ChaoWangJostEntropyEstimator

ChaoWangJostEntropyEstimator#

class infomeasure.estimators.entropy.ChaoWangJostEntropyEstimator(*args, **kwargs)[source]

Bases: DiscreteHEstimator

Advanced bias-corrected Shannon entropy estimator using coverage estimation.

The Chao-Wang-Jost estimator provides improved entropy estimates for incomplete sampling scenarios by accounting for unobserved species through sophisticated statistical corrections. This estimator is particularly valuable when dealing with ecological data, text analysis, or any discrete distribution where the sample may not capture all possible outcomes.

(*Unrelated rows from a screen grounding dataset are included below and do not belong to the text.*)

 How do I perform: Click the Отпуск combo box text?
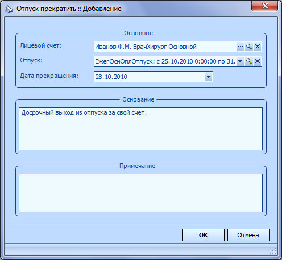pyautogui.click(x=165, y=61)
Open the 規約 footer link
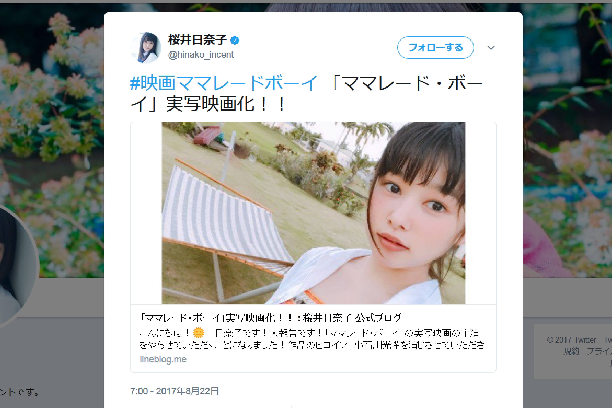The image size is (612, 408). click(571, 351)
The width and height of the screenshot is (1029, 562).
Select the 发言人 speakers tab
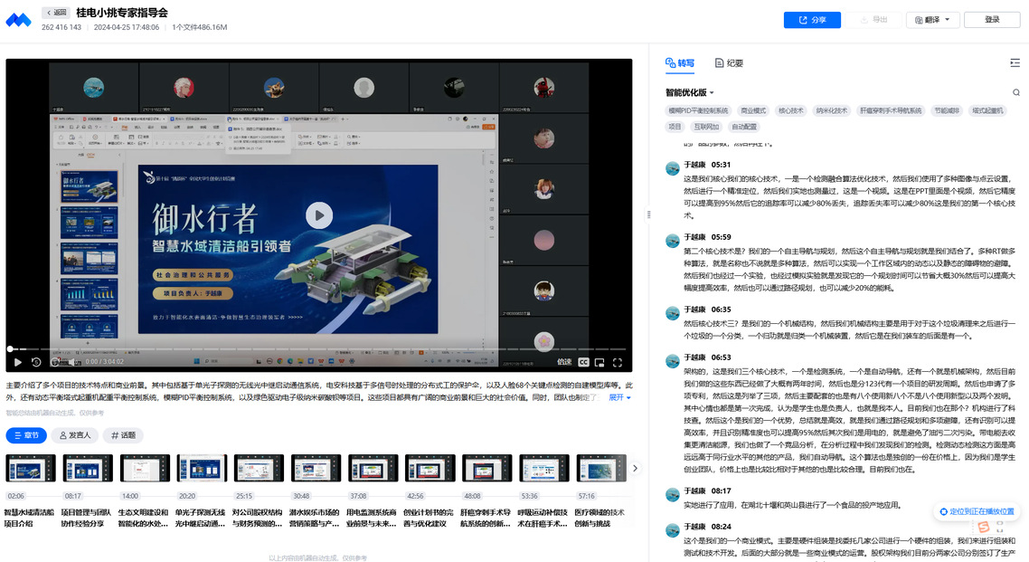point(75,435)
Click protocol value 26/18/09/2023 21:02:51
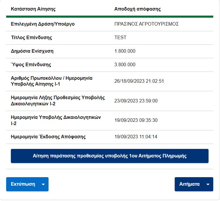220x201 pixels. coord(139,81)
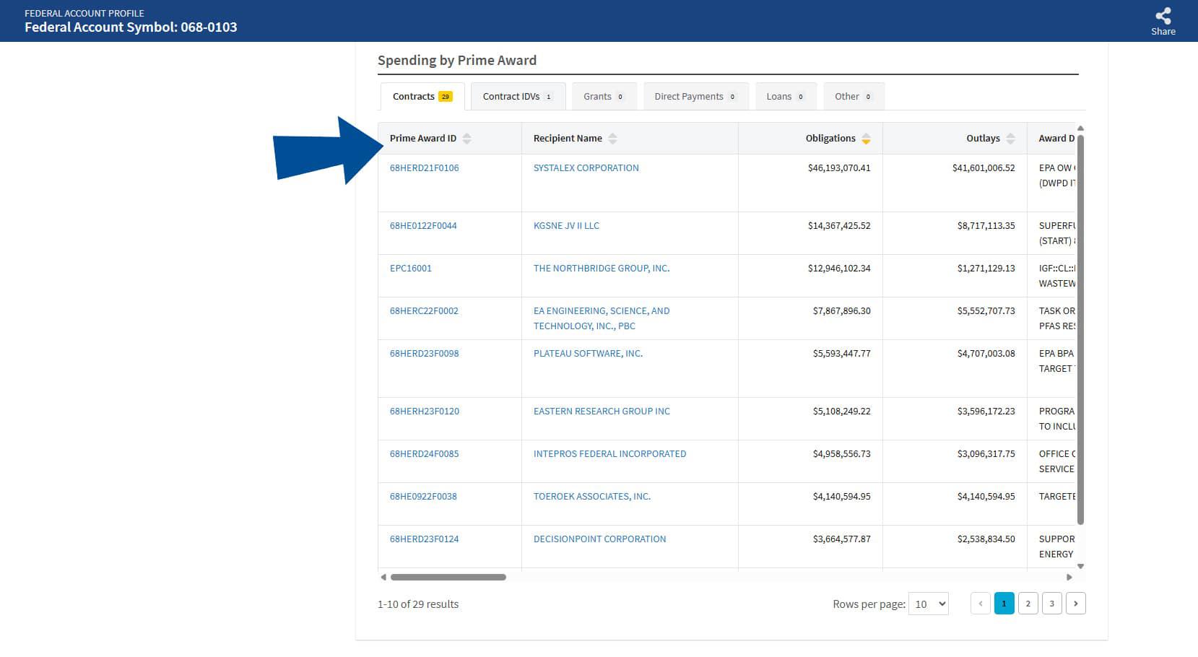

The Chao-Wang-Jost estimator addresses the systematic underestimation of entropy in finite samples by applying sophisticated statistical corrections. Through coverage estimation using singleton and doubleton counts, it provides reliable entropy estimates even with small or incomplete samples. Based on species accumulation theory and Good-Turing estimation principles, this approach is particularly valuable when the sample doesn’t capture all possible outcomes, such as in ecological diversity studies with incomplete species sampling or text analysis where vocabulary may be incompletely observed. The estimator is especially useful when standard entropy estimators show systematic bias due to sample size limitations.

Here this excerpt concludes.